The empathetic Carla Gugino gives her all as Ellen, a saint of a woman with boundless patience who takes on life’s hard luck with a kind smile. After giving up her career as a fashion designer to become caretaker for a dying mother, she’s then forced to reinvent herself once more when her caretaker role ends. That catches us up to the events of Lockbox, where Ellen is asked to take in a cousin she hasn’t seen in quite some time who’s dealing with severe PTSD.

Just as Ellen finally establishes a real connection with Winthrop (Lou Taylor Pucci), it’s interrupted by the arrival of peculiar neighbor Vahna (Katharine Isabelle), who spells clear trouble. When Vahna shows up dead, it sets in motion a supernatural battle of possession.

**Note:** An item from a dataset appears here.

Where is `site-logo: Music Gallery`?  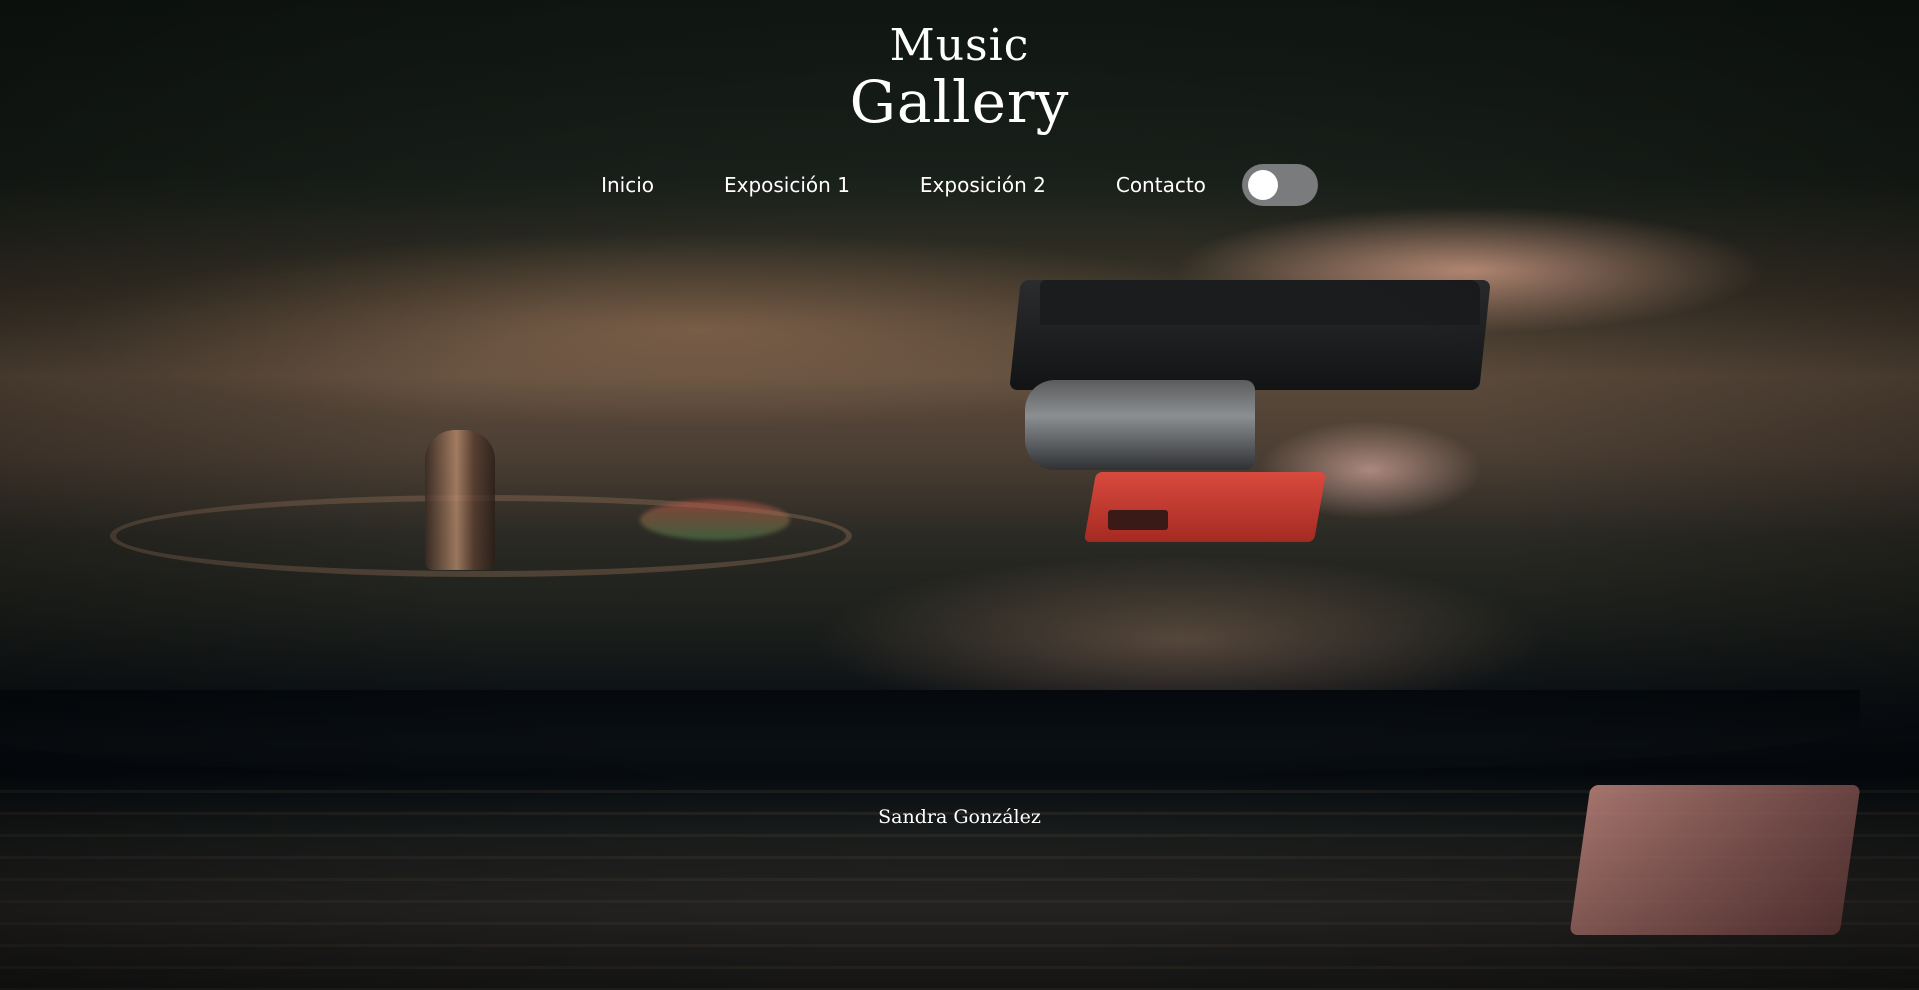 site-logo: Music Gallery is located at coordinates (960, 78).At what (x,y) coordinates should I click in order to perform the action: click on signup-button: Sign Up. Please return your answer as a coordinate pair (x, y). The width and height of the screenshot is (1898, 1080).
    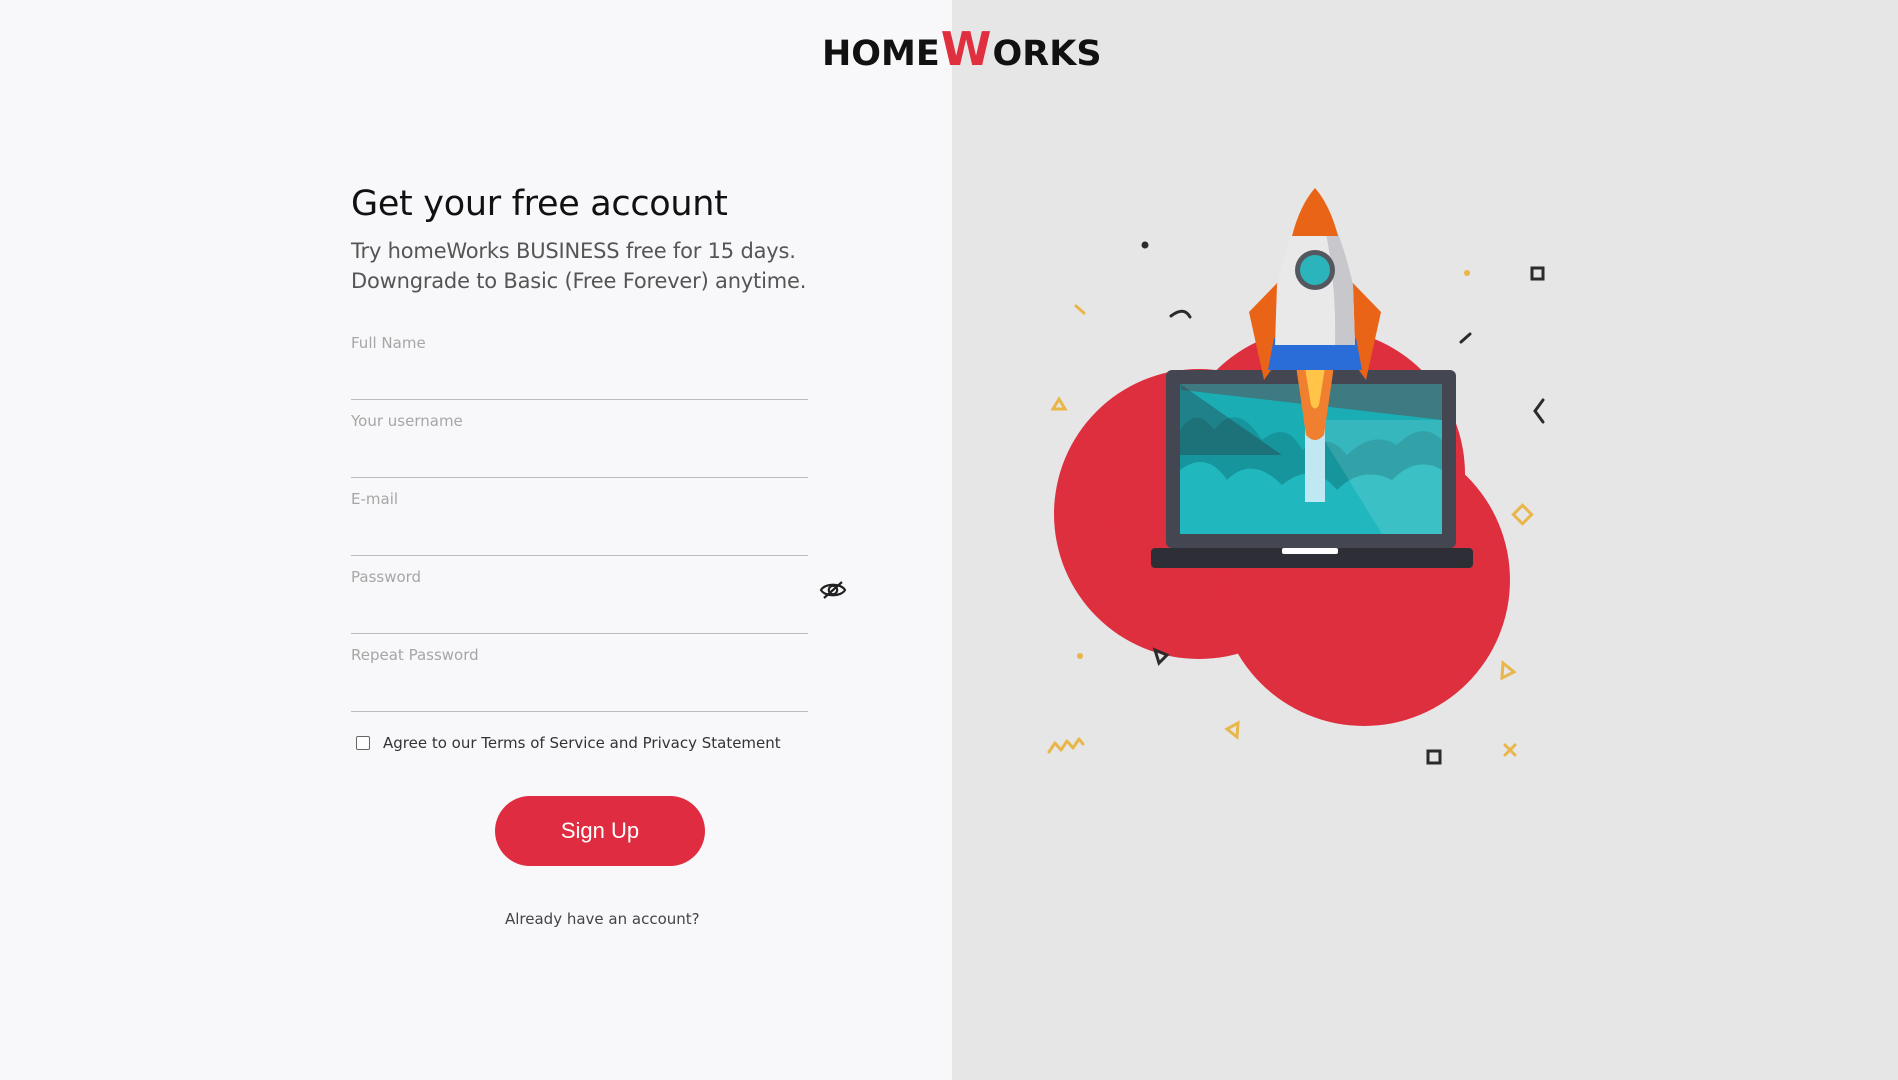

Image Credit: Aura entertainment

Director Daniel Stamm (The Last Exorcism, Prey for the Devil) and screenwriter Justin Yoffe approach Lockbox in the broadest of brushstrokes, dooming it from the start with clunky storytelling and woefully underdeveloped themes of heady topics like PTSD. Winthrop is a character that comes loaded with emotional baggage and trauma that’s piled on throughout his tragic life, but much like its title, his interiority and history are treated like a tightly guarded secret meant to prolong the supernatural mystery.

The problem here, though, is that Lockbox is too sparse to sustain mystery at all, and it instead robs Winthrop of characterization. It winds up trapping the talented Pucci without anywhere to go, toggling between wounded animal and mentally disoriented. 

From there, Lockbox bounds through plot developments without any sense of stakes or purpose, peppered by a smattering of haphazard paint-by-numbers jump scares. The only unwavering constant is Ellen’s resolute faith, and Stamm seems to leave it entirely to Gugino to guide confused audiences through this inconsequential story right up until its supernatural climax.

Image Credit: Aura entertainment

To give more credit, Lockbox at least injects an unconventional exorcism here; just don’t expect much in the way of explanation. When the film finally reveals the meaning behind its title, it dangles a fascinating carrot it has zero interest in delivering. More than a severe lack of fleshing out its characters beyond plot drivers or devices, this faith-based flick also seems terrified to offer any worldbuilding whatsoever. 

Yoffe’s script stretches the short story beyond its means instead of fleshing it out, and Stamm fills out the gaps with cheap CGI scares and overwrought performances; Isabelle’s Vahna is beyond cartoonish in her villainy. It’s also pretty nonsensical, treating only Ellen’s faith with the utmost sincerity and largely squandering its typically reliable talent. So much so that the final imagery, pure sunkissed saccharine sentimentality, leaves you with the feeling that this horror movie might be better suited as an entry in Chicken Soup for the Soul

Lockbox releases in select theaters on July 3, 2026.